:: TEXTE PROPOSÉ

CA Paris, Pôle 5 ch. 7, 9 novembre 2010, n° 09-22260

PARIS

Ordonnance

PARTIES

Demandeur :

Louis Gad (Sté)

Défendeur :

Président de l'Autorité de la concurrence

COMPOSITION DE LA JURIDICTION

Président de chambre :

M. Fossier

Avocats :

Mes Moulinas, Quimbert

TGI Paris, JLD, du 9 sept. 2009

9 septembre 2009

Par note du 31 août 2009, la rapporteure générale de l'Autorité de la concurrence a prescrit une enquête, sur proposition du rapporteur désigné, dans le secteur du porc.

Par requête du 8 septembre 2009, la rapporteure générale de l'Autorité de la concurrence a demandé, au JLD du TGI de Paris, l'autorisation de réaliser des opérations de visite et saisie dans les locaux de la société Gad aux fins d'établir si ladite entreprise se livre à des pratiques prohibées par les articles L. 420-1 (1°, 2° et 4°) du Code de commerce et 81-1 du traité instituant la Communauté européenne (devenu article 101-1 du traité sur le fonctionnement de l'Union européenne).

::::

> **CONSIGNE A**
Décalez de -34 chaque coordonnée figurant dans les réponses de la liste, depuis le début de la liste jusqu'à la ligne contenant « Garanzia di qualita' (701, 1584) » incluse. Réécrivez toutes ces lignes, consignes comprises.

:: EXTRAITS DE LA LISTE

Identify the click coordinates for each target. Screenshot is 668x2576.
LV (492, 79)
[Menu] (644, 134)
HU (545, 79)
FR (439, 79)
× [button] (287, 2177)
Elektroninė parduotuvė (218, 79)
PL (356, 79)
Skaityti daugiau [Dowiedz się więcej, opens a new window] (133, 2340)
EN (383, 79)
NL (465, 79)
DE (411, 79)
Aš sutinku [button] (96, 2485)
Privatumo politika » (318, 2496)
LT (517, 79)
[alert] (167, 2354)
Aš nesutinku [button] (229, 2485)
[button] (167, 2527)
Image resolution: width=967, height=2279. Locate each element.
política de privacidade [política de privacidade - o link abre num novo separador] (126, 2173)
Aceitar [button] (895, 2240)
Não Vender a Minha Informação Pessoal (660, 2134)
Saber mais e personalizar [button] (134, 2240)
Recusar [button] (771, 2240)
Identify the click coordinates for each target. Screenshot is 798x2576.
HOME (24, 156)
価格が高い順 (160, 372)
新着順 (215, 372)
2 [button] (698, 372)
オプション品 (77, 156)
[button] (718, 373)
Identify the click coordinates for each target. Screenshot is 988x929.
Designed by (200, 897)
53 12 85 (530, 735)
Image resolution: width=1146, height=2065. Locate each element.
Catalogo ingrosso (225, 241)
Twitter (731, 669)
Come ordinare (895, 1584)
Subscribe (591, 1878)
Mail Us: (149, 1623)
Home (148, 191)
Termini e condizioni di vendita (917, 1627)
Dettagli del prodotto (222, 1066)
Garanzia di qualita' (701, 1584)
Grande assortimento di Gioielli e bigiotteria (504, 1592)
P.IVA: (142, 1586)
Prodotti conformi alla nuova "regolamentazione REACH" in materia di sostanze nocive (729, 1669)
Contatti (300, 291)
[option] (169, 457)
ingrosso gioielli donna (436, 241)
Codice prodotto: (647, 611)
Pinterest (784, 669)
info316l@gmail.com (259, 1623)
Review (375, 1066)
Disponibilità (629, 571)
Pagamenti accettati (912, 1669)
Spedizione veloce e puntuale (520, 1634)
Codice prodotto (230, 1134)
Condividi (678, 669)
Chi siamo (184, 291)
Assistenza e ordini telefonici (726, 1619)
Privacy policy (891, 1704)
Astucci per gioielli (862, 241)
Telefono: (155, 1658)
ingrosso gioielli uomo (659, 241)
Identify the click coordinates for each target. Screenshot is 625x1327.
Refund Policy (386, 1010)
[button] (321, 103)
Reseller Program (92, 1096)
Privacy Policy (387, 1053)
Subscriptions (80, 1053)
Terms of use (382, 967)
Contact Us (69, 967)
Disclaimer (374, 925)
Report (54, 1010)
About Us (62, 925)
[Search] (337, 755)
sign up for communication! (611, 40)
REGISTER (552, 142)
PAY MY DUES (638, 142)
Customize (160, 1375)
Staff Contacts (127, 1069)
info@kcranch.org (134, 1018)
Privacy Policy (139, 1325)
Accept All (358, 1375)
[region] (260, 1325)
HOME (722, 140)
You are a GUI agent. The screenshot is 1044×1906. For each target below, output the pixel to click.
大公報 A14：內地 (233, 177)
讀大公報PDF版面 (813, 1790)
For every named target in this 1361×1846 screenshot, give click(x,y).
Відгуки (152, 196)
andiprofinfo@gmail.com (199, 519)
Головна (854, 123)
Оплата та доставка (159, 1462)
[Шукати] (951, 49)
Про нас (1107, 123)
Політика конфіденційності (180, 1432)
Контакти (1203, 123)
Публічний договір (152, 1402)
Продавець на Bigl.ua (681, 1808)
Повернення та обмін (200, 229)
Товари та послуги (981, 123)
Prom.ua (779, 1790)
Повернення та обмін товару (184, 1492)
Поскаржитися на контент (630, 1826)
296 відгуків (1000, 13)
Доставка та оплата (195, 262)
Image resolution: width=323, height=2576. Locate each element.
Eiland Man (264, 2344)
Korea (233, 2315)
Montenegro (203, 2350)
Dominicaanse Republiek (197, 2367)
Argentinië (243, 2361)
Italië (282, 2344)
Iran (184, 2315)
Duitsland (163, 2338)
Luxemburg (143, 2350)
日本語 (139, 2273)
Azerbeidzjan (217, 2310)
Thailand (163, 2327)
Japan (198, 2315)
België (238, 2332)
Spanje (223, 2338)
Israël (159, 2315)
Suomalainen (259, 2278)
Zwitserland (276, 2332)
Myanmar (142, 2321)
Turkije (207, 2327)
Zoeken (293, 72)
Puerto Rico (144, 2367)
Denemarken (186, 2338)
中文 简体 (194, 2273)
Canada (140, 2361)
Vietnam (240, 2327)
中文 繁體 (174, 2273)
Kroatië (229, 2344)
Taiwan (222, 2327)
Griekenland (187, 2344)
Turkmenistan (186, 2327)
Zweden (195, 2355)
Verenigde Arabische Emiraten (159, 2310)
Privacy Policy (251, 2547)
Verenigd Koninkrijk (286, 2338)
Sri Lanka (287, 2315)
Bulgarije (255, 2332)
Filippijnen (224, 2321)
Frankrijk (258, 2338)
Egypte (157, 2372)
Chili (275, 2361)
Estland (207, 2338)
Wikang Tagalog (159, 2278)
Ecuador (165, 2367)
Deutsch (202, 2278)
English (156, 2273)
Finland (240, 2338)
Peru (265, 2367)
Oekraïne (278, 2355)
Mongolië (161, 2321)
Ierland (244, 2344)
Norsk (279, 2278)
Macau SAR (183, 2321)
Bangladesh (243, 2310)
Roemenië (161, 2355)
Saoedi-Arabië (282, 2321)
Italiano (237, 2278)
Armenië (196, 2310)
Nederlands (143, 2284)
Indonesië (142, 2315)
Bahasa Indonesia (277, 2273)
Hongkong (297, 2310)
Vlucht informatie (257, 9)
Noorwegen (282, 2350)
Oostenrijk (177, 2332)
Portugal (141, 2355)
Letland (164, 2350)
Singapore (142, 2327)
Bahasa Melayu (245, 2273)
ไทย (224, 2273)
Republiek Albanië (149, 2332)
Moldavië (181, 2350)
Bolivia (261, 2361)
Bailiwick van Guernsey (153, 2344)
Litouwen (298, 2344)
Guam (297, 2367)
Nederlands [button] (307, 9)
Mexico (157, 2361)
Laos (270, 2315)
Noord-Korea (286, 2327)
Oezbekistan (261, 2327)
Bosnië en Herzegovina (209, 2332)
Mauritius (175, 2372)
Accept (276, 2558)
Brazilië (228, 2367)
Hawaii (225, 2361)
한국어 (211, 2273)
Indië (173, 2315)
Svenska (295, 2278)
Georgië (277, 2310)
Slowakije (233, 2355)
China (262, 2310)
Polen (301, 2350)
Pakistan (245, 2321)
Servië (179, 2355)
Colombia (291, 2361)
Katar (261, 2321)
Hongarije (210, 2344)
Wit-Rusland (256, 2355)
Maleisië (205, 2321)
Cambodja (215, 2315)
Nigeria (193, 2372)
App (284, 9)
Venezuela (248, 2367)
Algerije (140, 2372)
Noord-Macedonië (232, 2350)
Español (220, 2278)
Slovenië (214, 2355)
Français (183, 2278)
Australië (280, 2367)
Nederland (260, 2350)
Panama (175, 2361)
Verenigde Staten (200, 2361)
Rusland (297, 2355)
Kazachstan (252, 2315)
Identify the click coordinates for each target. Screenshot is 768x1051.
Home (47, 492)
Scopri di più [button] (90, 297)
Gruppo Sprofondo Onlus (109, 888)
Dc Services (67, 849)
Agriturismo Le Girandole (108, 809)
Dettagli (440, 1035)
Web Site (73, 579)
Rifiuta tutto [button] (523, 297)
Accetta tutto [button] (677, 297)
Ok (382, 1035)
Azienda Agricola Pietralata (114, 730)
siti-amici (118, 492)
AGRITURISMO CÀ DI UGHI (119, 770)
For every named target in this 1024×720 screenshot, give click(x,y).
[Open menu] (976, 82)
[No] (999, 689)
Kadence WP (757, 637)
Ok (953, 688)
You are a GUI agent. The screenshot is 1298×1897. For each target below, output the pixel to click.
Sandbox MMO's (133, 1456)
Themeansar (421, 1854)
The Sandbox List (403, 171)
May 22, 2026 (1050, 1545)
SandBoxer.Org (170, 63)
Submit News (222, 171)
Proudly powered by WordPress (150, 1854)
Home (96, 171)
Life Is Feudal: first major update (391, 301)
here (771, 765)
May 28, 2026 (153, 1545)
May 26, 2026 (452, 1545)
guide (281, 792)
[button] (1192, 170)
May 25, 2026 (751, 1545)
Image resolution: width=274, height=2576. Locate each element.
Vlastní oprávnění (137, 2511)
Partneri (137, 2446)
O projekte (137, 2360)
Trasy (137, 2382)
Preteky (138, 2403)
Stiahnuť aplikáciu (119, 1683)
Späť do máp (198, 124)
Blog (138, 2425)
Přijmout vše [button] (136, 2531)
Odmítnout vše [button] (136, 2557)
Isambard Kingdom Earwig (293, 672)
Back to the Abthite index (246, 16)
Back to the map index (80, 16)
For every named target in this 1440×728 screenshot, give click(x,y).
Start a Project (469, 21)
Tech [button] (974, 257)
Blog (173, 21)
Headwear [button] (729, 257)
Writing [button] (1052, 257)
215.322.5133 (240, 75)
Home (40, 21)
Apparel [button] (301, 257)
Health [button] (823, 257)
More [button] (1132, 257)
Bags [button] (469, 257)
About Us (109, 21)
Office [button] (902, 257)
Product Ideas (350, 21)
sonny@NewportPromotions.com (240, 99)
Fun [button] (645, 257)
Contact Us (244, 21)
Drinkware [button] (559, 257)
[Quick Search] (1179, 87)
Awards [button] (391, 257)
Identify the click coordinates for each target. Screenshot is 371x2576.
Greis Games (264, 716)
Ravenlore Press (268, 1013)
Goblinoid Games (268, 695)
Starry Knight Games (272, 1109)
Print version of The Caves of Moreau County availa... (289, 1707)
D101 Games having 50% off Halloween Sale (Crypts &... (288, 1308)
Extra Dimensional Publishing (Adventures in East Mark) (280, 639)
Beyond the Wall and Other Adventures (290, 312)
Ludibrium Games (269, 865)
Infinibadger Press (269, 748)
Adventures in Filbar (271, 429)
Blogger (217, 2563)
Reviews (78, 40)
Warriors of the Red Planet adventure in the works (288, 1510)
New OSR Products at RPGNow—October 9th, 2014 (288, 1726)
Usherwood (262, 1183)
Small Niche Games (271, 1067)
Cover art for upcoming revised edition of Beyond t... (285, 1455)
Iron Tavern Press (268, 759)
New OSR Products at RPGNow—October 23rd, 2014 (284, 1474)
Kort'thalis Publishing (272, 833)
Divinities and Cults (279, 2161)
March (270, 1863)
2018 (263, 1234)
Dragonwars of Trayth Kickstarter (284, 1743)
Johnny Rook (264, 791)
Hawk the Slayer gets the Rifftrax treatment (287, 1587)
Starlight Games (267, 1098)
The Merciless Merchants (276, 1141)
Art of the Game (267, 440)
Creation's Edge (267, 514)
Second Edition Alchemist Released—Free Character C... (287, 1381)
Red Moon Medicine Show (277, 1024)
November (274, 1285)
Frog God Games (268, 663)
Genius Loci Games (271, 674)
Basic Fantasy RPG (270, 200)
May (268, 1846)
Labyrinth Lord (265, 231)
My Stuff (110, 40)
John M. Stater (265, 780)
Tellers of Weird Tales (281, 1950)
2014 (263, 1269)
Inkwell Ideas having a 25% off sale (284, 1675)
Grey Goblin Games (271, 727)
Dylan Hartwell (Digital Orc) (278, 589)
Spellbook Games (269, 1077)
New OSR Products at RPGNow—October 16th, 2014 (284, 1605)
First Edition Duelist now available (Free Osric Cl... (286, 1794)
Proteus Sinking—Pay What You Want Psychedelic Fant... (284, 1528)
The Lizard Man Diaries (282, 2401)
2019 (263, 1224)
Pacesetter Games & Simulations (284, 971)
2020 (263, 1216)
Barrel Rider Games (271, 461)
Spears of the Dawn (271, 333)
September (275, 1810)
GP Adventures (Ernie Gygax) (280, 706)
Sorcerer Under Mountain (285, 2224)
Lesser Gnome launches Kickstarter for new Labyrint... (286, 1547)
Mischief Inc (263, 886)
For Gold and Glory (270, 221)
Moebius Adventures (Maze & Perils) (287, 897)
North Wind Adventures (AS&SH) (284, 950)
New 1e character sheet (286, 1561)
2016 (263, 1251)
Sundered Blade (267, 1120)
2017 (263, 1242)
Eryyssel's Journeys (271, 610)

::::

> **CONSIGNE B**
Retapez fidèlement l'ordonnance, depuis « TGI Paris, JLD, du » jusqu'à « de l'Union européenne). » inclus.

> **CORRIGÉ A**
Identify the click coordinates for each target. Screenshot is 668x2576.
LV (458, 45)
[Menu] (610, 100)
HU (511, 45)
FR (405, 45)
× [button] (253, 2143)
Elektroninė parduotuvė (184, 45)
PL (322, 45)
Skaityti daugiau [Dowiedz się więcej, opens a new window] (99, 2306)
EN (349, 45)
NL (431, 45)
DE (377, 45)
Aš sutinku [button] (62, 2451)
Privatumo politika » (284, 2462)
LT (483, 45)
[alert] (133, 2320)
Aš nesutinku [button] (195, 2451)
[button] (133, 2493)
Image resolution: width=967, height=2279. Locate each element.
política de privacidade [política de privacidade - o link abre num novo separador] (92, 2139)
Aceitar [button] (861, 2206)
Não Vender a Minha Informação Pessoal (626, 2100)
Saber mais e personalizar [button] (100, 2206)
Recusar [button] (737, 2206)
Identify the click coordinates for each target. Screenshot is 798x2576.
HOME (-10, 122)
価格が高い順 (126, 338)
新着順 (181, 338)
2 [button] (664, 338)
オプション品 (43, 122)
[button] (684, 339)
Identify the click coordinates for each target. Screenshot is 988x929.
Designed by (166, 863)
53 12 85 (496, 701)
Image resolution: width=1146, height=2065. Locate each element.
Catalogo ingrosso (191, 207)
Twitter (697, 635)
Come ordinare (861, 1550)
Subscribe (557, 1844)
Mail Us: (115, 1589)
Home (114, 157)
Termini e condizioni di vendita (883, 1593)
Dettagli del prodotto (188, 1032)
Garanzia di qualita' (667, 1550)

> **CORRIGÉ B**
TGI Paris, JLD, du 9 sept. 2009

9 septembre 2009

Par note du 31 août 2009, la rapporteure générale de l'Autorité de la concurrence a prescrit une enquête, sur proposition du rapporteur désigné, dans le secteur du porc.

Par requête du 8 septembre 2009, la rapporteure générale de l'Autorité de la concurrence a demandé, au JLD du TGI de Paris, l'autorisation de réaliser des opérations de visite et saisie dans les locaux de la société Gad aux fins d'établir si ladite entreprise se livre à des pratiques prohibées par les articles L. 420-1 (1°, 2° et 4°) du Code de commerce et 81-1 du traité instituant la Communauté européenne (devenu article 101-1 du traité sur le fonctionnement de l'Union européenne).